Records from a data collection:
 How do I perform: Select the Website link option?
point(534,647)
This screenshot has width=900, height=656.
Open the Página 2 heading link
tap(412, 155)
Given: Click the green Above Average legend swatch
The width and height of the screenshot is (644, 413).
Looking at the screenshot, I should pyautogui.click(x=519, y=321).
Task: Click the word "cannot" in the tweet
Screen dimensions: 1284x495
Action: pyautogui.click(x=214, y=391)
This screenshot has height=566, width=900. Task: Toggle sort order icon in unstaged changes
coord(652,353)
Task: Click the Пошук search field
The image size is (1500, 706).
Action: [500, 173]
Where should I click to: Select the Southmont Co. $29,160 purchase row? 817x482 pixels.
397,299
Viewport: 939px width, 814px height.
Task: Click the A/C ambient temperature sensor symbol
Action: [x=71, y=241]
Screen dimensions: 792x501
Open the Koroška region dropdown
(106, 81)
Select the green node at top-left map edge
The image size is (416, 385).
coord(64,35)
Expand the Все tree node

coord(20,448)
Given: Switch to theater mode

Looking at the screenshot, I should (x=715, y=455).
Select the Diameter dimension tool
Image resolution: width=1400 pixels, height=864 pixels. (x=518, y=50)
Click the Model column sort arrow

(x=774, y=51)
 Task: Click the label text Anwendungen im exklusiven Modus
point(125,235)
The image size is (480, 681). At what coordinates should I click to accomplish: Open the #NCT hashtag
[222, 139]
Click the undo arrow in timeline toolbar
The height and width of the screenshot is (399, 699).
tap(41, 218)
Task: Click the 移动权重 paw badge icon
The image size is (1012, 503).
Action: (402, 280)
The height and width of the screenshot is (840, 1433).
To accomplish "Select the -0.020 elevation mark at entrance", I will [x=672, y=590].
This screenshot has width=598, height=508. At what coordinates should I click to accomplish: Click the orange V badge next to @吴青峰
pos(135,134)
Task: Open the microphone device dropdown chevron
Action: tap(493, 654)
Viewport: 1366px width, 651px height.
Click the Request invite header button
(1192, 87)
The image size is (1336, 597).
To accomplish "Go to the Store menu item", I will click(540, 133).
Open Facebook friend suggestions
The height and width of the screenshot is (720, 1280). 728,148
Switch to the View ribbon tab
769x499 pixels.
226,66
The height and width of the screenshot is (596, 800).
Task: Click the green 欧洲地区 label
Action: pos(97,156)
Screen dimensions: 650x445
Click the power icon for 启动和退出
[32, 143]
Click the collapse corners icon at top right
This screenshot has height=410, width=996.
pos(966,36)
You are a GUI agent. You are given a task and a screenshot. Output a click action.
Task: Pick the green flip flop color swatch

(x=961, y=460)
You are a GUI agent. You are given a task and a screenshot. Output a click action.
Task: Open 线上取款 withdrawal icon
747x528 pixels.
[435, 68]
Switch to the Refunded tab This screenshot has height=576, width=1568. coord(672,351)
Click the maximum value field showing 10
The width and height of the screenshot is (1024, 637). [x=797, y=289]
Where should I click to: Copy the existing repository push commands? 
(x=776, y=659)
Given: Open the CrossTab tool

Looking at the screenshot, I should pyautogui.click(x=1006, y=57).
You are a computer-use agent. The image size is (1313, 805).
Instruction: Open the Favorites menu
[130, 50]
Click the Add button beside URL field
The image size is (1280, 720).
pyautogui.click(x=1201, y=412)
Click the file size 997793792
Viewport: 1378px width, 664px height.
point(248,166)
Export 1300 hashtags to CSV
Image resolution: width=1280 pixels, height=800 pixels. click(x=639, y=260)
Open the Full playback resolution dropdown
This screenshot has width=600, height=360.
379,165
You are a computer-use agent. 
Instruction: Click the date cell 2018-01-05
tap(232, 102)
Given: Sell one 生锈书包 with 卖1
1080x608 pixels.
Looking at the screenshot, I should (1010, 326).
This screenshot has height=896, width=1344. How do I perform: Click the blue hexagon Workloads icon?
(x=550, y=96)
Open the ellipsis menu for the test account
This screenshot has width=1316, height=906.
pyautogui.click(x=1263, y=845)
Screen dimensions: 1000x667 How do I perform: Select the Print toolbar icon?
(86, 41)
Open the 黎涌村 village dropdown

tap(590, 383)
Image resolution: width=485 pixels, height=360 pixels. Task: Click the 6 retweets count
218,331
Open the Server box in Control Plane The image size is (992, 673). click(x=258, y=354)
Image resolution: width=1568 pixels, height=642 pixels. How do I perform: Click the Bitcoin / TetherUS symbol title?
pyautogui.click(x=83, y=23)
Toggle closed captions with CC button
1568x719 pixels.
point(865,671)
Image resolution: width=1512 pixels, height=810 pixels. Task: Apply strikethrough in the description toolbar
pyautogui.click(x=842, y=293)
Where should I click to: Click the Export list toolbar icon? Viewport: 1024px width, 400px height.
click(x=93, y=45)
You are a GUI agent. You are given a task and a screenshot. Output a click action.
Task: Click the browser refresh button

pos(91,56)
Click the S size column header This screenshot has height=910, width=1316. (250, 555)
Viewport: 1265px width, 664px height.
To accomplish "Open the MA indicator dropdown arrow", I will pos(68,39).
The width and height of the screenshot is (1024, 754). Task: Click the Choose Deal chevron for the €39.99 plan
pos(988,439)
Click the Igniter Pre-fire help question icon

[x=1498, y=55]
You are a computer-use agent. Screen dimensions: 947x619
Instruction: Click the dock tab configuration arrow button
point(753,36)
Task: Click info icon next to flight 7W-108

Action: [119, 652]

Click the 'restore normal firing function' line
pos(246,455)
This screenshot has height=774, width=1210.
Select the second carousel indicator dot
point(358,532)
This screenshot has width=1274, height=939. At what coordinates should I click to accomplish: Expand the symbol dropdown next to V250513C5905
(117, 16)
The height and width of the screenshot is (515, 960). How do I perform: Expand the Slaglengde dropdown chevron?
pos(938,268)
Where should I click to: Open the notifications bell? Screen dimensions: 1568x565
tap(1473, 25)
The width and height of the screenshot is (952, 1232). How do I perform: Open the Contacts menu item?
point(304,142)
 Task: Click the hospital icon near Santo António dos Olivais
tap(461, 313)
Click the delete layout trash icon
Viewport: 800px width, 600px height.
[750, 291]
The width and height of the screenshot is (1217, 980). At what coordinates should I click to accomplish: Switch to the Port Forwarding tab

* [Exercise]:
Write all the data out again, exactly.

* [Finished exercise]:
 How do I perform: Select the Website link option?
point(534,647)
This screenshot has width=900, height=656.
Open the Página 2 heading link
tap(412, 155)
Given: Click the green Above Average legend swatch
The width and height of the screenshot is (644, 413).
Looking at the screenshot, I should pyautogui.click(x=519, y=321).
Task: Click the word "cannot" in the tweet
Screen dimensions: 1284x495
Action: pyautogui.click(x=214, y=391)
This screenshot has height=566, width=900. Task: Toggle sort order icon in unstaged changes
coord(652,353)
Task: Click the Пошук search field
The image size is (1500, 706).
Action: [500, 173]
Where should I click to: Select the Southmont Co. $29,160 purchase row? 817x482 pixels.
397,299
Viewport: 939px width, 814px height.
Task: Click the A/C ambient temperature sensor symbol
Action: [x=71, y=241]
Screen dimensions: 792x501
Open the Koroška region dropdown
(106, 81)
Select the green node at top-left map edge
The image size is (416, 385).
coord(64,35)
Expand the Все tree node

coord(20,448)
Given: Switch to theater mode

Looking at the screenshot, I should (x=715, y=455).
Select the Diameter dimension tool
Image resolution: width=1400 pixels, height=864 pixels. (x=518, y=50)
Click the Model column sort arrow

(x=774, y=51)
 Task: Click the label text Anwendungen im exklusiven Modus
point(125,235)
The image size is (480, 681). At what coordinates should I click to accomplish: Open the #NCT hashtag
[222, 139]
Click the undo arrow in timeline toolbar
The height and width of the screenshot is (399, 699).
tap(41, 218)
Task: Click the 移动权重 paw badge icon
The image size is (1012, 503).
Action: (402, 280)
The height and width of the screenshot is (840, 1433).
To accomplish "Select the -0.020 elevation mark at entrance", I will [x=672, y=590].
This screenshot has width=598, height=508. At what coordinates should I click to accomplish: Click the orange V badge next to @吴青峰
pos(135,134)
Task: Open the microphone device dropdown chevron
Action: tap(493, 654)
Viewport: 1366px width, 651px height.
Click the Request invite header button
(1192, 87)
The image size is (1336, 597).
To accomplish "Go to the Store menu item", I will click(540, 133).
Open Facebook friend suggestions
The height and width of the screenshot is (720, 1280). 728,148
Switch to the View ribbon tab
769x499 pixels.
226,66
The height and width of the screenshot is (596, 800).
Task: Click the green 欧洲地区 label
Action: pos(97,156)
Screen dimensions: 650x445
Click the power icon for 启动和退出
[32, 143]
Click the collapse corners icon at top right
This screenshot has height=410, width=996.
pos(966,36)
You are a GUI agent. You are given a task and a screenshot. Output a click action.
Task: Pick the green flip flop color swatch

(x=961, y=460)
You are a GUI agent. You are given a task and a screenshot. Output a click action.
Task: Open 线上取款 withdrawal icon
747x528 pixels.
[435, 68]
Switch to the Refunded tab This screenshot has height=576, width=1568. coord(672,351)
Click the maximum value field showing 10
The width and height of the screenshot is (1024, 637). [x=797, y=289]
Where should I click to: Copy the existing repository push commands? 
(x=776, y=659)
Given: Open the CrossTab tool

Looking at the screenshot, I should pyautogui.click(x=1006, y=57).
You are a computer-use agent. The image size is (1313, 805).
Instruction: Open the Favorites menu
[130, 50]
Click the Add button beside URL field
The image size is (1280, 720).
pyautogui.click(x=1201, y=412)
Click the file size 997793792
Viewport: 1378px width, 664px height.
point(248,166)
Export 1300 hashtags to CSV
Image resolution: width=1280 pixels, height=800 pixels. click(x=639, y=260)
Open the Full playback resolution dropdown
This screenshot has width=600, height=360.
379,165
You are a computer-use agent. 
Instruction: Click the date cell 2018-01-05
tap(232, 102)
Given: Sell one 生锈书包 with 卖1
1080x608 pixels.
Looking at the screenshot, I should (1010, 326).
This screenshot has height=896, width=1344. How do I perform: Click the blue hexagon Workloads icon?
(x=550, y=96)
Open the ellipsis menu for the test account
This screenshot has width=1316, height=906.
pyautogui.click(x=1263, y=845)
Screen dimensions: 1000x667 How do I perform: Select the Print toolbar icon?
(86, 41)
Open the 黎涌村 village dropdown

tap(590, 383)
Image resolution: width=485 pixels, height=360 pixels. Task: Click the 6 retweets count
218,331
Open the Server box in Control Plane The image size is (992, 673). click(x=258, y=354)
Image resolution: width=1568 pixels, height=642 pixels. How do I perform: Click the Bitcoin / TetherUS symbol title?
pyautogui.click(x=83, y=23)
Toggle closed captions with CC button
1568x719 pixels.
point(865,671)
Image resolution: width=1512 pixels, height=810 pixels. Task: Apply strikethrough in the description toolbar
pyautogui.click(x=842, y=293)
Where should I click to: Click the Export list toolbar icon? Viewport: 1024px width, 400px height.
click(x=93, y=45)
You are a GUI agent. You are given a task and a screenshot. Output a click action.
Task: Click the browser refresh button

pos(91,56)
Click the S size column header This screenshot has height=910, width=1316. (250, 555)
Viewport: 1265px width, 664px height.
To accomplish "Open the MA indicator dropdown arrow", I will pos(68,39).
The width and height of the screenshot is (1024, 754). Task: Click the Choose Deal chevron for the €39.99 plan
pos(988,439)
Click the Igniter Pre-fire help question icon

[x=1498, y=55]
You are a computer-use agent. Screen dimensions: 947x619
Instruction: Click the dock tab configuration arrow button
point(753,36)
Task: Click info icon next to flight 7W-108

Action: [119, 652]

Click the 'restore normal firing function' line
pos(246,455)
This screenshot has height=774, width=1210.
Select the second carousel indicator dot
point(358,532)
This screenshot has width=1274, height=939. At what coordinates should I click to accomplish: Expand the symbol dropdown next to V250513C5905
(117, 16)
The height and width of the screenshot is (515, 960). How do I perform: Expand the Slaglengde dropdown chevron?
pos(938,268)
Where should I click to: Open the notifications bell? Screen dimensions: 1568x565
tap(1473, 25)
The width and height of the screenshot is (952, 1232). How do I perform: Open the Contacts menu item?
point(304,142)
 Task: Click the hospital icon near Santo António dos Olivais
tap(461, 313)
Click the delete layout trash icon
Viewport: 800px width, 600px height.
[750, 291]
The width and height of the screenshot is (1217, 980). At what coordinates should I click to accomplish: Switch to the Port Forwarding tab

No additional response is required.